# [What you have to do]
Write every line of the material out exactly as shown.

─── Dataset entries

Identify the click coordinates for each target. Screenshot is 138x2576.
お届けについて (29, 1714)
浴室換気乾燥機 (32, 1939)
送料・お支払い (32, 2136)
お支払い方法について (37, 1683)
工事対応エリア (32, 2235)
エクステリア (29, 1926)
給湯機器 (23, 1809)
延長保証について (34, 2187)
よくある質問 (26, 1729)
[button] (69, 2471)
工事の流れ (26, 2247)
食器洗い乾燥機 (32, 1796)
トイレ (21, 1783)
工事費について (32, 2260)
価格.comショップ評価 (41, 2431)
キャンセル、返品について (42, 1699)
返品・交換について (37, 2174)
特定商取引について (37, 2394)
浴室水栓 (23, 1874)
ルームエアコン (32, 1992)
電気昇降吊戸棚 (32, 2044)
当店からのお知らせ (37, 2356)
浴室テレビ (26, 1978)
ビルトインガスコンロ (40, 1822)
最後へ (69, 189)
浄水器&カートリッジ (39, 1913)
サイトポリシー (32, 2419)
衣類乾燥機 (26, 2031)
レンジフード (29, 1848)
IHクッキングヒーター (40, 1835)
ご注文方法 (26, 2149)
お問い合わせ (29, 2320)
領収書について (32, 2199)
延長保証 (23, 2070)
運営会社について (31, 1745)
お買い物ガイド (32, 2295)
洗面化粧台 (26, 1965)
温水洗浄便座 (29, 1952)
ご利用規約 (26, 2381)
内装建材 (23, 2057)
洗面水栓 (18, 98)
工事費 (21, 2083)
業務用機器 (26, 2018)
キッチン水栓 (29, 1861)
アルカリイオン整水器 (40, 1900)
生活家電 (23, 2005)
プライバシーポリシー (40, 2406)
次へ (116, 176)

──────

# [Solution to the exercise]
Identify the click coordinates for each target. Screenshot is 138x2576.
お届けについて (29, 1714)
浴室換気乾燥機 (32, 1939)
送料・お支払い (32, 2136)
お支払い方法について (37, 1683)
工事対応エリア (32, 2235)
エクステリア (29, 1926)
給湯機器 (23, 1809)
延長保証について (34, 2187)
よくある質問 (26, 1729)
[button] (69, 2471)
工事の流れ (26, 2247)
食器洗い乾燥機 (32, 1796)
トイレ (21, 1783)
工事費について (32, 2260)
価格.comショップ評価 (41, 2431)
キャンセル、返品について (42, 1699)
返品・交換について (37, 2174)
特定商取引について (37, 2394)
浴室水栓 (23, 1874)
ルームエアコン (32, 1992)
電気昇降吊戸棚 (32, 2044)
当店からのお知らせ (37, 2356)
浴室テレビ (26, 1978)
ビルトインガスコンロ (40, 1822)
最後へ (69, 189)
浄水器&カートリッジ (39, 1913)
サイトポリシー (32, 2419)
衣類乾燥機 (26, 2031)
レンジフード (29, 1848)
IHクッキングヒーター (40, 1835)
ご注文方法 (26, 2149)
お問い合わせ (29, 2320)
領収書について (32, 2199)
延長保証 (23, 2070)
運営会社について (31, 1745)
お買い物ガイド (32, 2295)
洗面化粧台 (26, 1965)
温水洗浄便座 (29, 1952)
ご利用規約 (26, 2381)
内装建材 (23, 2057)
洗面水栓 (18, 98)
工事費 (21, 2083)
業務用機器 (26, 2018)
キッチン水栓 (29, 1861)
アルカリイオン整水器 (40, 1900)
生活家電 (23, 2005)
プライバシーポリシー (40, 2406)
次へ (116, 176)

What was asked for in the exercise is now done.